Nashville Predators' picks at the 2013 NHL entry draft, which was held in Newark, New Jersey on June 30, 2013.

| Round | # | Player | Pos | Nationality | College/Junior/Club team (League) |
|---|---|---|---|---|---|
| 1 | 4 | Seth Jones | D | United States United States | Portland Winterhawks (WHL) |
| 3 | 64^{[a]} | Jonathan-Ismael Diaby | D | Canada Canada | Victoriaville Tigres (QMJHL) |
| 4 | 95 | Felix Girard | C | Canada Canada | Baie-Comeau Drakkar (QMJHL) |
| 4 | 99^{[b]} | Juuse Saros | G | Finland Finland | HPK (SM-liiga) |
| 5 | 125 | Saku Maenalanen | RW | Finland Finland | Karpat Jr. (Finland-Jr.) |
| 5 | 140^{[d]} | Teemu Kivihalme | D | United States United States | Burnsville Blaze (MSHSL) |
| 6 | 155 | Emil Pettersson | C | Sweden Sweden | Timra IK (SHL/Swe-2) |
| 6 | 171^{[e]} | Tommy Veilleux | LW | Canada Canada | Victoriaville Tigres (QMJHL) |
| 7 | 185 | Wade Murphy | RW | Canada Canada | Penticton Vees (BCHL) |
| 7 | 203^{[f]} | Janne Juvonen | G | Finland Finland | Lahti Pelicans (SM-liiga) |

===Draft notes===

- The Nashville Predators' second-round pick went to the Montreal Canadiens as the result of a February 27, 2012 trade that sent Andrei Kostitsyn to the Predators in exchange for a 2013 conditional fifth-round pick and this pick.
- The Tampa Bay Lightning's third-round pick went to the Nashville Predators as a result of a June 15, 2012 trade that sent Anders Lindback, Kyle Wilson and a 2012 seventh-round pick (#202–Nikita Gusev) to the Lightning in exchange for Sebastien Caron, two 2012 second-round picks (#37–Pontus Aberg, #50–Colton Sissons) and this pick.
- The Nashville Predators' third-round pick went to the New York Rangers as the result of a June 23, 2012 trade that sent a 2012 third-round pick (#89–Brendan Leipsic) to the Predators in exchange for this pick.
- The Buffalo Sabres' fourth-round pick went to the Nashville Predators as a result of a February 27, 2012 trade that sent a 2012 first-round pick (#21–Mark Jankowski) to the Sabres in exchange for Paul Gaustad and this pick.
- The Toronto Maple Leafs' fourth-round pick went to the St.
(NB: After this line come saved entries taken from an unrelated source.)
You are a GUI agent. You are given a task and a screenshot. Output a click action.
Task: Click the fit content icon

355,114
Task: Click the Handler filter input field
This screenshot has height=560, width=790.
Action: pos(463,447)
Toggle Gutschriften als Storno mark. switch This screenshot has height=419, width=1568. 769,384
Louis Blues as the result of a trade on June 30, 2013 that sent a seventh-round pick in 2013 (203rd overall) and a fourth-round pick in 2014 to Nashville in exchange for this pick.
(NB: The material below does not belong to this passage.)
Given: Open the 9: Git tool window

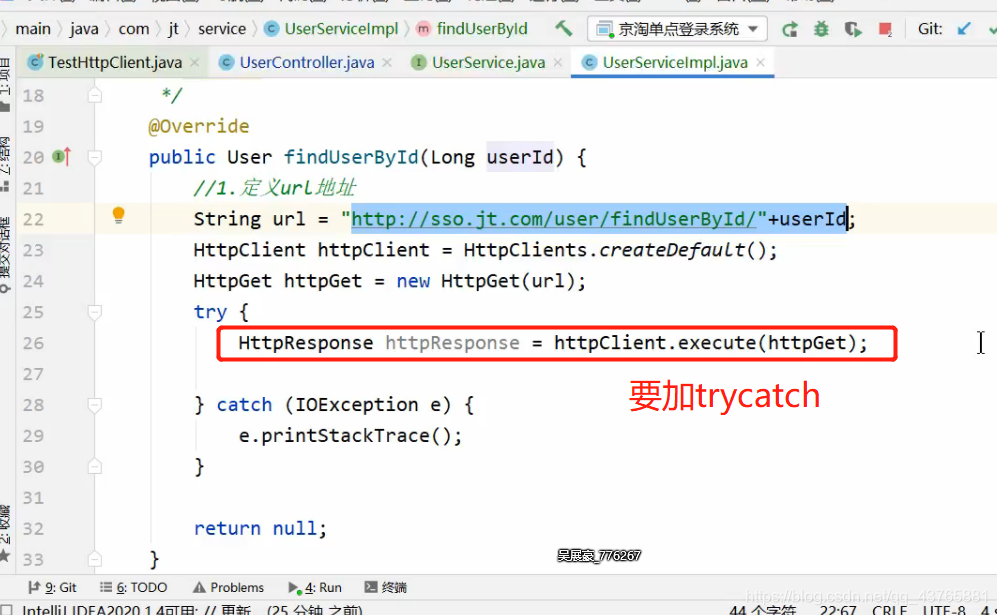Looking at the screenshot, I should (52, 587).
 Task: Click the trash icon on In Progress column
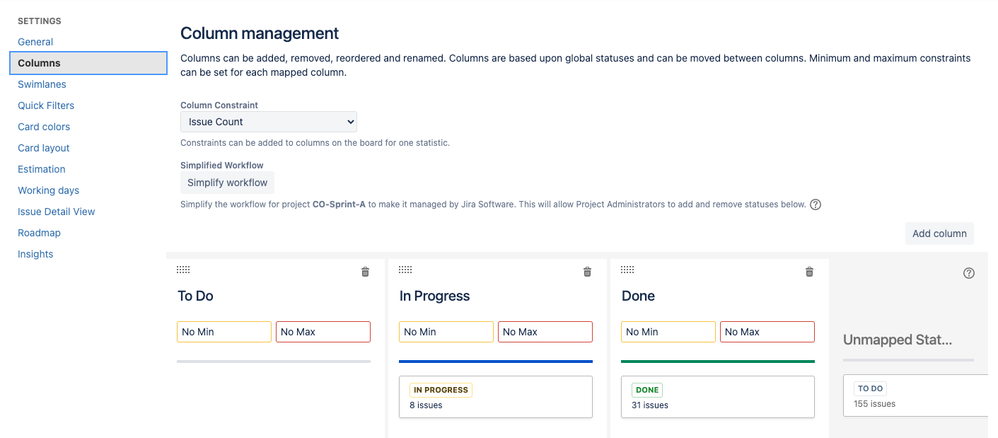click(x=587, y=272)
     Nashville previously acquired this pick as the result of a trade on July 3, 2011 that sent Cody Franson and Matthew Lombardi to Toronto in exchange for Brett Lebda, Robert Slaney and this pick (being conditional at the time of the trade). The condition – Lombardi plays in 60 or more regular season games over the course of the 2011–12 and 2012–13 NHL seasons – was converted on April 3, 2012.
- The New York Rangers' fifth-round pick went to the Nashville Predators as a result of a June 23, 2012 trade that sent a 2012 fifth-round pick (#142–Thomas Spelling) to the Rangers in exchange for this pick.
- The San Jose Sharks' sixth-round pick went to the Nashville Predators as a result of an April 3, 2013 trade that sent Scott Hannan to the Sharks in exchange for this pick.
- The St. Louis Blues' seventh-round pick went to the Nashville Predators as the result of a trade on June 30, 2013 that sent Toronto's fourth-round pick in 2013 (112th overall) to St. Louis in exchange for a fourth-round pick in 2014 and this pick.